Plans announced by the government in a White Paper on Monday (12th July) outline radical changes to the way the NHS in England operates. GPs are to take responsibility for commissioning, hospitals are being encouraged to move outside of the NHS and operate as social enterprises, patients are to be given more information and choice and Strategic Health Authorities (SHAs) and Primary Care Trusts (PCTs) are to be axed.
http://www.bbc.co.uk/news/10557996
Health secretary Andrew Lansley has said that with most commissioning to be done by GP-led consortia, there is “no job left for PCTs’. SHAs will be abolished as statutory bodies during 2012/2013 and PCTs from April 2013 meaning that tens of thousands of their staff will lose their jobs over the next four years.
http://www.hsj.co.uk/news/policy/sha-and-pct-jobs-crisis-ahead/5017193.article
Responsibility for public health is being passed to local authorities, with directors of public health to be given health improvement funds in proportion to their relative local population health need. Councils are set to supplant PCTs in the planning of NHS services and could be contracted by GPs to help them commission.

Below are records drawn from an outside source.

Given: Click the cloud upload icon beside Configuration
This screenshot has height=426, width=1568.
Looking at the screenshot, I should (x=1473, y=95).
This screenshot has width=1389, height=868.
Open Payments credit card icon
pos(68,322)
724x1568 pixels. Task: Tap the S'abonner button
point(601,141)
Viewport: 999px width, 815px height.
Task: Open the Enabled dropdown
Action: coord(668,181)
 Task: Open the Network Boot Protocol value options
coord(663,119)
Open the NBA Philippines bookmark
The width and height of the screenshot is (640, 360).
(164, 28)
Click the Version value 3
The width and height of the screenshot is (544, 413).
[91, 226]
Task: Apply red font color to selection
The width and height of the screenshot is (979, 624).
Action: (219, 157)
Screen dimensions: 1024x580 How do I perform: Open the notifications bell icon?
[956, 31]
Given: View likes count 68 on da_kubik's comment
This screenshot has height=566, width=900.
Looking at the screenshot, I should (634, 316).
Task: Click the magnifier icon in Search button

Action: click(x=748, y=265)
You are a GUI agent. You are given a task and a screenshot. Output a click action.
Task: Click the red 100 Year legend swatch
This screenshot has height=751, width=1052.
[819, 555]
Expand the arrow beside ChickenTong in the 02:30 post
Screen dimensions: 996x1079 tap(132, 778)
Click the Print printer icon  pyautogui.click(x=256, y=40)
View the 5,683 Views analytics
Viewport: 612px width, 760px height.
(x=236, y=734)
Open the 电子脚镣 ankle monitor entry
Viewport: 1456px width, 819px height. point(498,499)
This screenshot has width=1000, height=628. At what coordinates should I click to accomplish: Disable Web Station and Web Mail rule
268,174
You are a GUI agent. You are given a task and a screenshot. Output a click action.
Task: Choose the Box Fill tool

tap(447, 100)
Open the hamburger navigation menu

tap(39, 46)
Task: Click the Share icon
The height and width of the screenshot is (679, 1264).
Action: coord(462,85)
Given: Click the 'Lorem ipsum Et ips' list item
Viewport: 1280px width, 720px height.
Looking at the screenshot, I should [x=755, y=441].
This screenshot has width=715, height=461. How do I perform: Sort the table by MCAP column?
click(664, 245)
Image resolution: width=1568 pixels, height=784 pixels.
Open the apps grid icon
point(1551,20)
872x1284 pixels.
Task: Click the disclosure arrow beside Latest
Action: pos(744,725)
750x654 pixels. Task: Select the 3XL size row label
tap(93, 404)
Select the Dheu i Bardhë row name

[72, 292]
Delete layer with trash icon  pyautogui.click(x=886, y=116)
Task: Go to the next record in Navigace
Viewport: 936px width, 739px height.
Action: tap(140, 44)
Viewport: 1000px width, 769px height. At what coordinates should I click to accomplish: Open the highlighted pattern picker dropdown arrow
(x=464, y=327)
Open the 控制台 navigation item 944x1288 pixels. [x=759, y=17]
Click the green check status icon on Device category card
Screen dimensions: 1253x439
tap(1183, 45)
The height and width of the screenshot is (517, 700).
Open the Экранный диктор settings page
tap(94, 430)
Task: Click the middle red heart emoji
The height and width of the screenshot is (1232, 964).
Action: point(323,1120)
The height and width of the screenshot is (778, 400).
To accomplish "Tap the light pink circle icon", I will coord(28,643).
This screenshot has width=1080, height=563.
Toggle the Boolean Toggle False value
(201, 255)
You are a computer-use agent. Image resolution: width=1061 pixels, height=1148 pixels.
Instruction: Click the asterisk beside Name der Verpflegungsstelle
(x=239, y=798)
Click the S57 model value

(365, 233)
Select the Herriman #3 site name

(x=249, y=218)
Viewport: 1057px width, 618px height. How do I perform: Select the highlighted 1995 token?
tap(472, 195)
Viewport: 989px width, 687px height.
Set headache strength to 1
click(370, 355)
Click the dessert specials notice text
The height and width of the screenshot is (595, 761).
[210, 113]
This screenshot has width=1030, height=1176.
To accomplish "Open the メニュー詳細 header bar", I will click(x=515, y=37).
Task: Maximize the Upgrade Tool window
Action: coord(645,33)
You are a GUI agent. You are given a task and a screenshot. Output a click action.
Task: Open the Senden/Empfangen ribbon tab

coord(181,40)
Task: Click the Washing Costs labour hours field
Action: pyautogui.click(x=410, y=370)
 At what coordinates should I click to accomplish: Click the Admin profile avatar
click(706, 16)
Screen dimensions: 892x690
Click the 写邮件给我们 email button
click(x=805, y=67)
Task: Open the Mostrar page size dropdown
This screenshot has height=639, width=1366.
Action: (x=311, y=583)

Several senior NHS leaders have seen these steps as a move to more integrated health and social care service provision.
Responsibility for overseeing commissioner and provider strategy at a national and regional level is to be split immediately as new managing directors of commissioning and of provider development are hired.
The NHS has set aside £1.7bn this year for reorganisation costs to help GPs take over budgets from NHS managers.
http://www.bbc.co.uk/news/health-10647910
The Care Quality Commission (CQC) and Monitor are to operate a ‘joint-license’, with Monitor to become the economic regulator of all health and social care providers by April 2012.